_TEXT SHOWN_:
In Commonwealth v. Morales, 452 Pa. 53, 54-55, 305 A.2d 11, 13 (1973), this court, in further defining the conditions which would allow withdrawal of a guilty plea, stated:
“Although the court based its decision to refuse appellant’s motion to withdraw his guilty plea on a finding that appellant’s claim that he did not fully understand the nature and consequences of his plea was not to be believed, this would not in itself be controlling on the issue of whether to permit the withdrawal of a guilty plea before sentencing in the absence of a showing of prejudice. As we said in Santos, supra: ‘A trial court, [in presentence situations], abuses its discretion by not allowing a guilty plea to be freely withdrawn prior to sentencing when the Commonwealth would not be sustantially prejudiced by the plea withdrawal. ’ [450 Pa.] At page 496, 301 A.2d at page 831.” (Emphasis supplied.)
See also Commonwealth v. Starr, 450 Pa. 485, 489, 301 A.2d 592, 594.
A review of the above authorities indicates that the existence of substantial prejudice to the Commonwealth is
*451 the crucial factor in determining whether to allow a presentence withdrawal of a guilty plea. In the instant case, we are of the opinion that the trial court erred in not allowing a presentence withdrawal of appellant’s guilty plea.
Id. 469 Pa. at 411-13, 469 A.2d at 240-41.
Applying the McLaughlin test to the above case we find no evidence from the record that would indicate that the Commonwealth would have been substantially prejudiced by the plea withdrawal.

_TASKS TO CARRY OUT_:
(1) Answer these questions from the opinion excerpt:
(a) In what year was Commonwealth v. Morales decided?
(b) Which case is cited with "See also"?
(c) According to the review of the authorities, what is the crucial factor in deciding whether to allow a presentence withdrawal of a guilty plea?
(2) Output part of the entries as a Markdown table with the columns No. and Line, giving each line a row number and skipping blank lines. Begin at the entry line that contains "coordinates (239, 355)." and continue through the last line of the entries.
The entries have no connection to the opinion excerpt.

_RECORDS SHOWN_:
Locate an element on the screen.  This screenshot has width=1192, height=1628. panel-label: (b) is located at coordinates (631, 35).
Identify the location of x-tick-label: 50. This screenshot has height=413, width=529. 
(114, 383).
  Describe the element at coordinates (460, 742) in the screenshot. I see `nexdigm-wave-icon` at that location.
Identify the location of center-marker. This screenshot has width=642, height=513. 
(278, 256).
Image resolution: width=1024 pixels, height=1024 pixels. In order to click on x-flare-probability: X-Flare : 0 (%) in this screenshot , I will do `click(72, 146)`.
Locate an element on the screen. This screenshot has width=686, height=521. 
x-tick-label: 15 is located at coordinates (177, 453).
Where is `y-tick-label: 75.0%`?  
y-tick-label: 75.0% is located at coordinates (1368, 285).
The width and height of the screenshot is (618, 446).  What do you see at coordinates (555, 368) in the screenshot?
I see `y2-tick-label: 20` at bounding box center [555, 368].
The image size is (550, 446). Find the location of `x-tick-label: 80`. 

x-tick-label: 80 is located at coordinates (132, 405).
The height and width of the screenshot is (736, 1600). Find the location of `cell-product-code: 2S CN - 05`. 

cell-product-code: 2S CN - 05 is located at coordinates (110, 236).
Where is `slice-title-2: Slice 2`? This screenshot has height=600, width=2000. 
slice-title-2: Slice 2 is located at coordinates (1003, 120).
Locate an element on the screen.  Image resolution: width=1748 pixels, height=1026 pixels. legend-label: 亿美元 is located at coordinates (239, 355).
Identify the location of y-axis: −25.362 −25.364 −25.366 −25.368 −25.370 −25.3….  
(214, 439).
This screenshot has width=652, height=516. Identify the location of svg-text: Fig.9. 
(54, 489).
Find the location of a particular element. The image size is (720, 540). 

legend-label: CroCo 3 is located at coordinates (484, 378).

_SOLUTIONS TO THE PROBLEMS_:
(1)
(a) 1973
(b) Commonwealth v. Starr
(c) The existence of substantial prejudice to the Commonwealth

(2)
| No. | Line |
|---|---|
| 1 | Locate an element on the screen.  Image resolution: width=1748 pixels, height=1026 pixels. legend-label: 亿美元 is located at coordinates (239, 355). |
| 2 | Identify the location of y-axis: −25.362 −25.364 −25.366 −25.368 −25.370 −25.3….   |
| 3 | (214, 439). |
| 4 | This screenshot has width=652, height=516. Identify the location of svg-text: Fig.9.  |
| 5 | (54, 489). |
| 6 | Find the location of a particular element. The image size is (720, 540).  |
| 7 | legend-label: CroCo 3 is located at coordinates (484, 378). |